It’s hard to live with an invisible illness - it’s harder still when so-called medical professionals rubbish the condition which causes you so much hardship.
Last weekend an American ‘celebrity’ doctor caused a lot of hurt to a lot of women who are living with endometriosis and other pelvic conditions.
He described conditions such as endometriosis (where the lining of the uterus grows outside of the womb causing internal bleeding, scarring, the formation of cysts etc) as “a garbage bag diagnosis” and implied the conditions were all in the mind of the woman who was suffering.
Women with endometriosis - which is thought to affect around one in ten of us - know this condition is not in our minds.

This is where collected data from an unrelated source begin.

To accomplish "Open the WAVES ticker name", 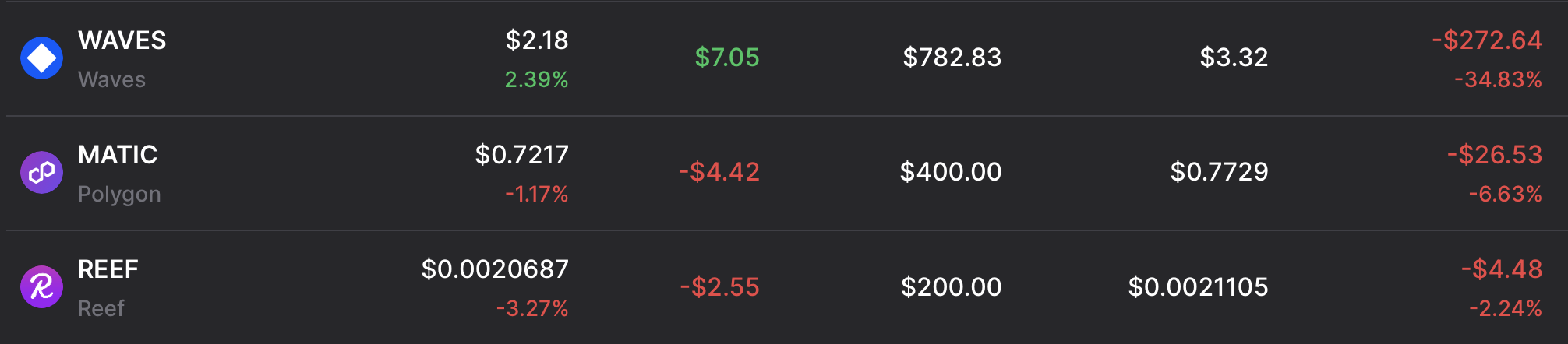I will pos(122,40).
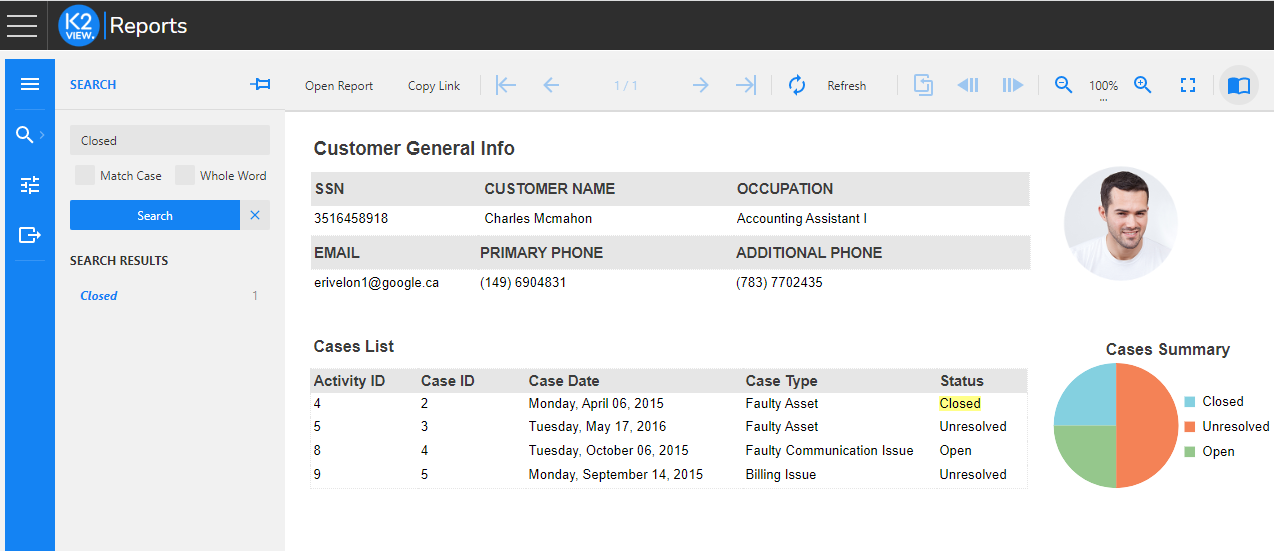This screenshot has width=1274, height=551.
Task: Zoom in using magnifier plus icon
Action: [1143, 85]
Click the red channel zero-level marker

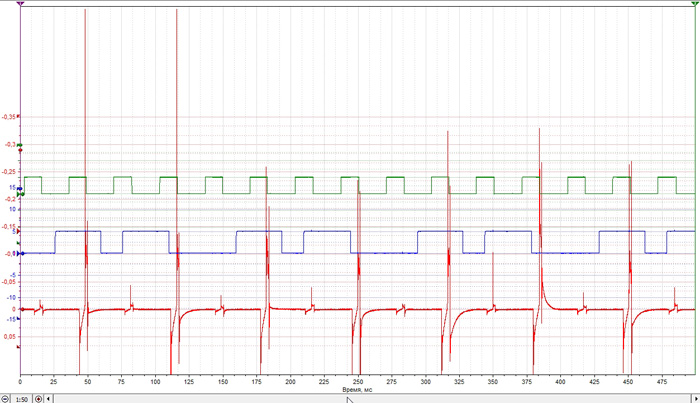click(20, 309)
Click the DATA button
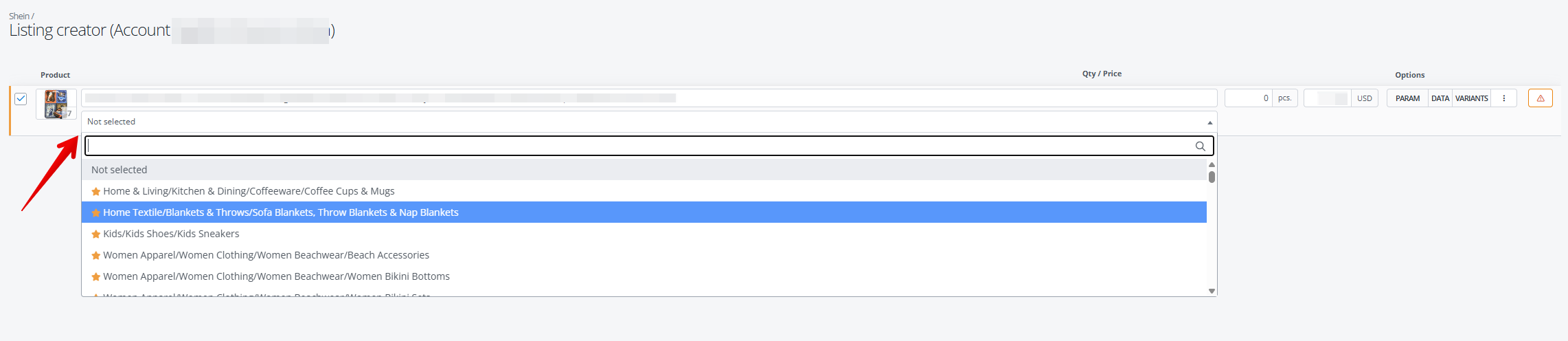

Of course the condition affects every woman differently - and some will find they can manage well with their lives - while others rely on strong medication, the support of family and friends and frequent visits to medical practitioners to get by.
I was diagnosed with this condition two years ago - from that point on my life has changed. This progressive condition, for which I have undergone a series of invasive tests including surgical intervention and six fun filled months ‘enjoying’ a chemically induced menopause - has changed the person I am.
While it can flare up at different times, typically I finish each day with a couple of hardcore painkillers in the hope of a night’s sleep. I am frequently seen sitting in work clutching a heatpack to my stomach and a night’s entertainment at home will more than like involved a tens machine for electrically induced pain relief.
I could list the symptoms in their gory details but there’s no need, really. The bottom line is that I am in daily pain, and permanently exhausted thanks to a chronic medical condition for which there is no cure.
The hardest thing for me is seeing the person I have become. The person who is too tired or sore to socialise with friends. The person who has to tell her children no because “today’s a bad day”. The person who is short in temper and hormonally imbalanced and prone to cry at the drop of a hat.
I also get to endure hairloss and the skin of a 14 year old.
But sure, it is all in my mind... or or so this American doctor would have us belief.
My mind wants nothing more than to enjoy my 30s in the way I should - having confidence and looking forward to my 40s. It also wants people to understand just why I can’t.